* _Given exercise_:
Render the material as a JSON list of strings, one per line, beginning at the line that contains "The image size is (762, 504)." and continuing through the end of the material. Skip blank lines and leave the pictures out.

* _Records to process_:

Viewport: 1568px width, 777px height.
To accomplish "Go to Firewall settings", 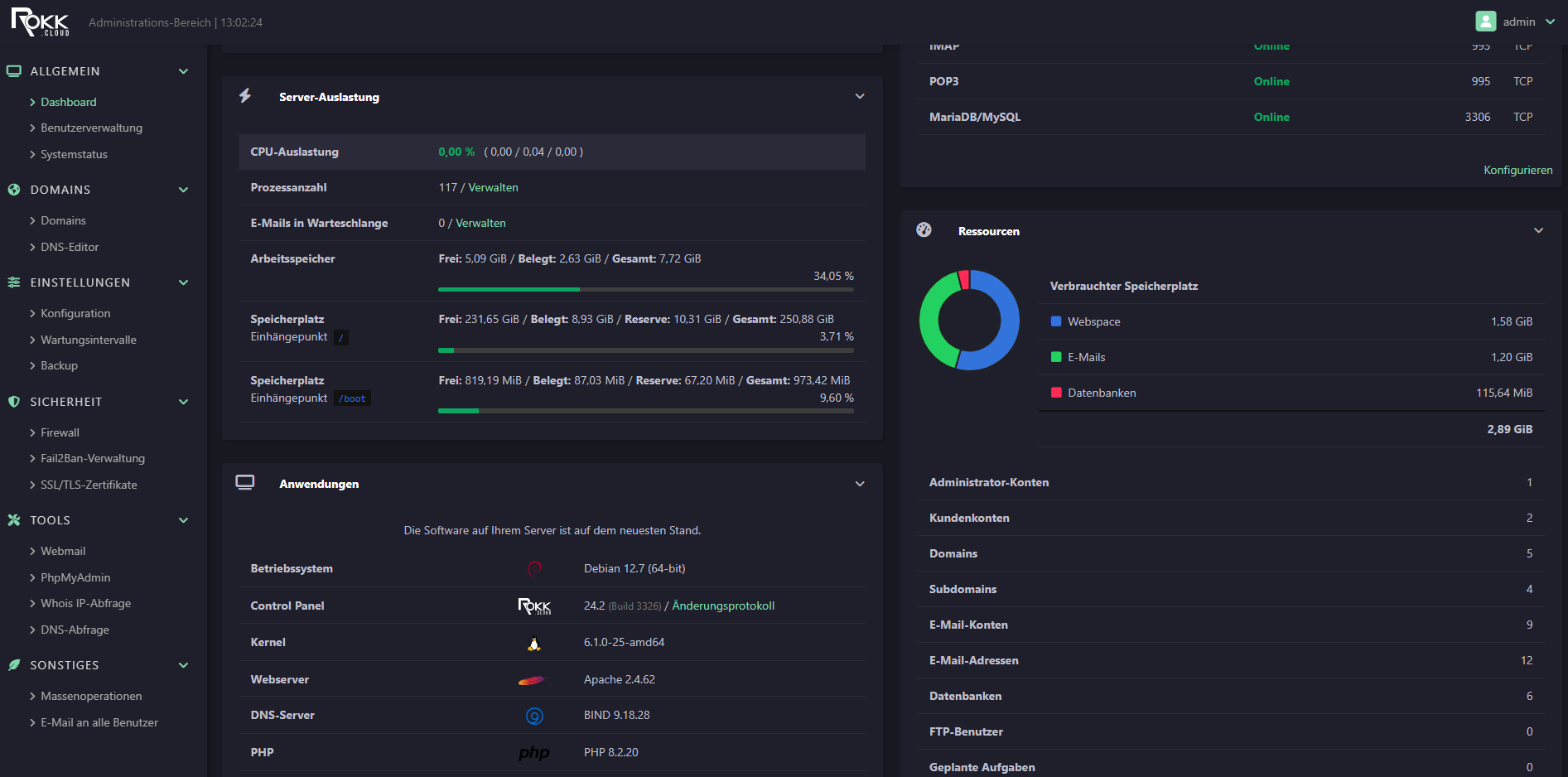I will coord(60,432).
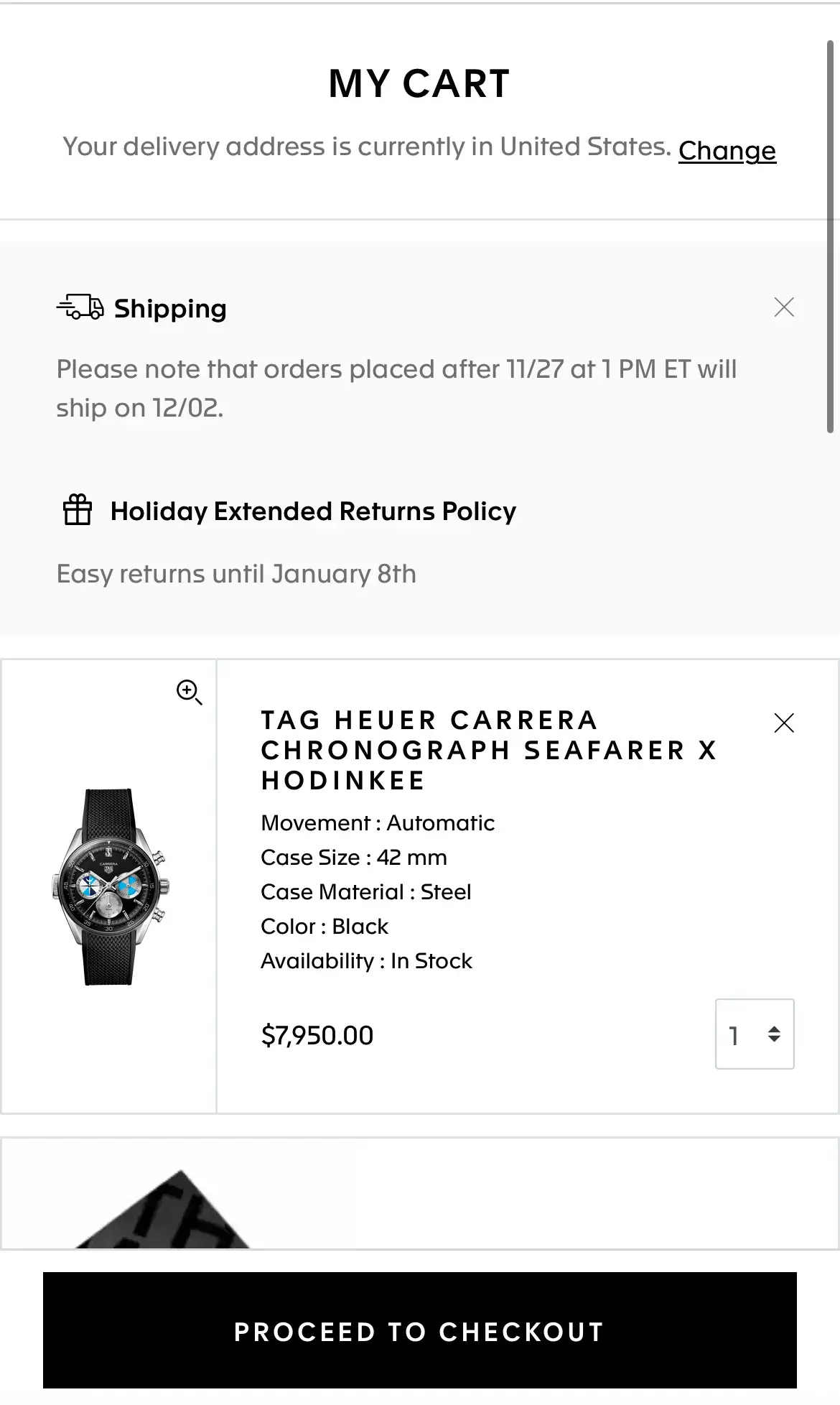Image resolution: width=840 pixels, height=1405 pixels.
Task: Click the Easy returns until January 8th text
Action: click(x=236, y=574)
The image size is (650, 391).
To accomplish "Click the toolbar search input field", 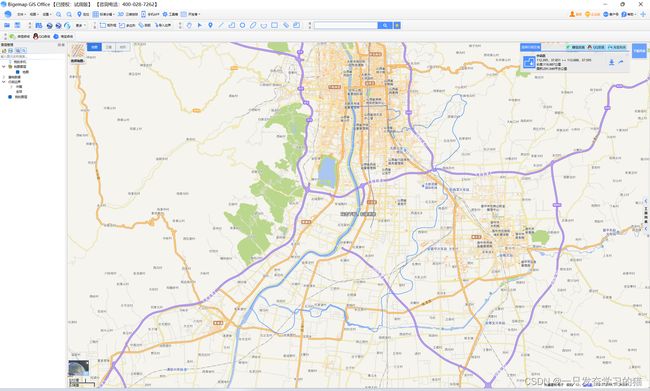I will (346, 25).
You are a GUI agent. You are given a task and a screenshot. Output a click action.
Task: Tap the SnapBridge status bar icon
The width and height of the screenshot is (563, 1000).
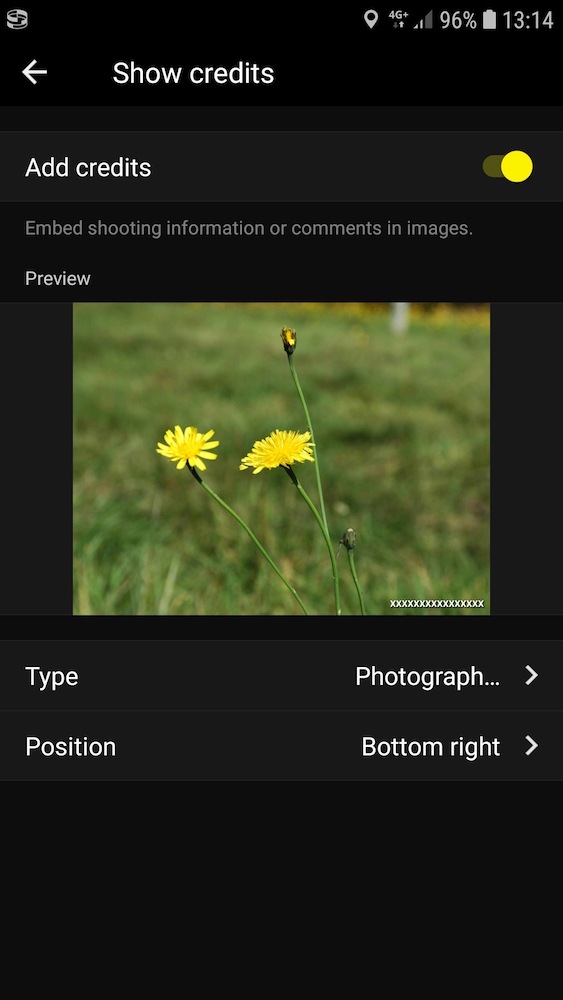tap(17, 20)
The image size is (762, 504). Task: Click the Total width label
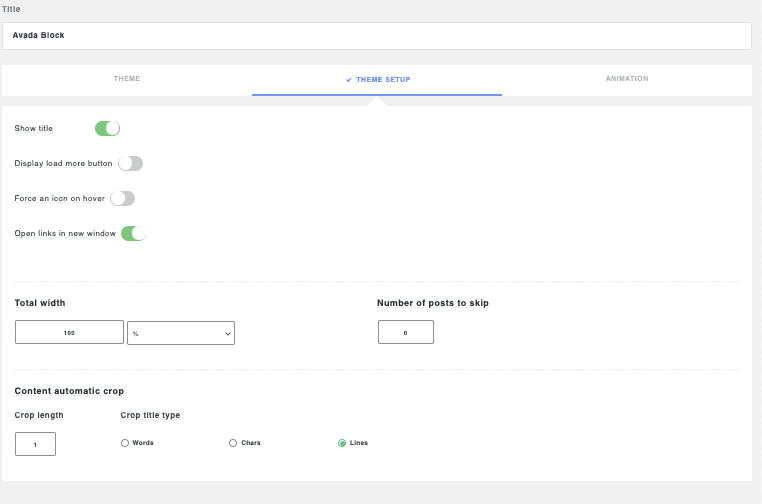click(40, 303)
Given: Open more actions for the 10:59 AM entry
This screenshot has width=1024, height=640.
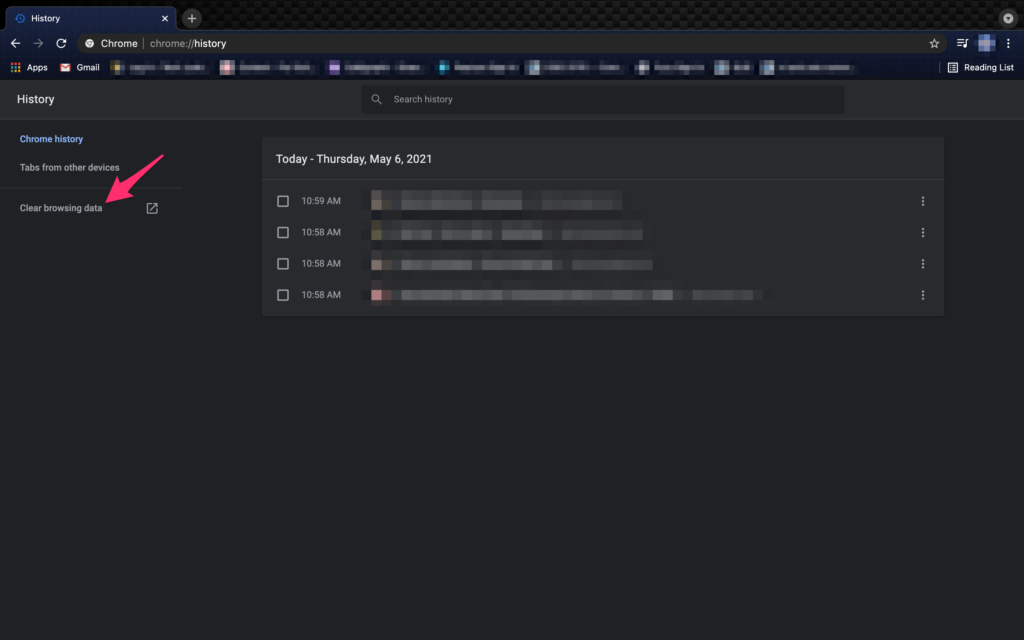Looking at the screenshot, I should pos(922,201).
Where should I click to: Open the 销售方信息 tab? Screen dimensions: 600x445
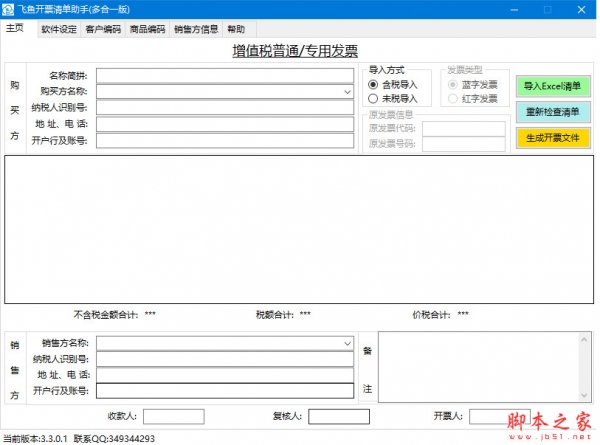pos(196,30)
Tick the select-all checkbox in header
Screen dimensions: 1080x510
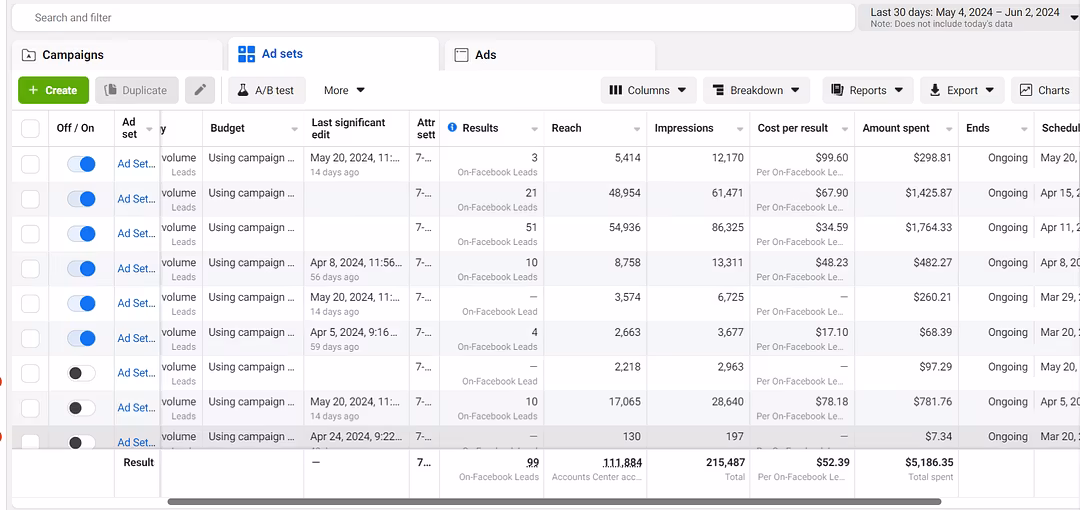(30, 128)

* _Full output_:
[
  "The image size is (762, 504). Task: Click the Total width label",
  "click(40, 303)",
  "Given: Open more actions for the 10:59 AM entry",
  "This screenshot has width=1024, height=640.",
  "Looking at the screenshot, I should pos(922,201).",
  "Where should I click to: Open the 销售方信息 tab? Screen dimensions: 600x445",
  "pos(196,30)",
  "Tick the select-all checkbox in header",
  "Screen dimensions: 1080x510",
  "(30, 128)"
]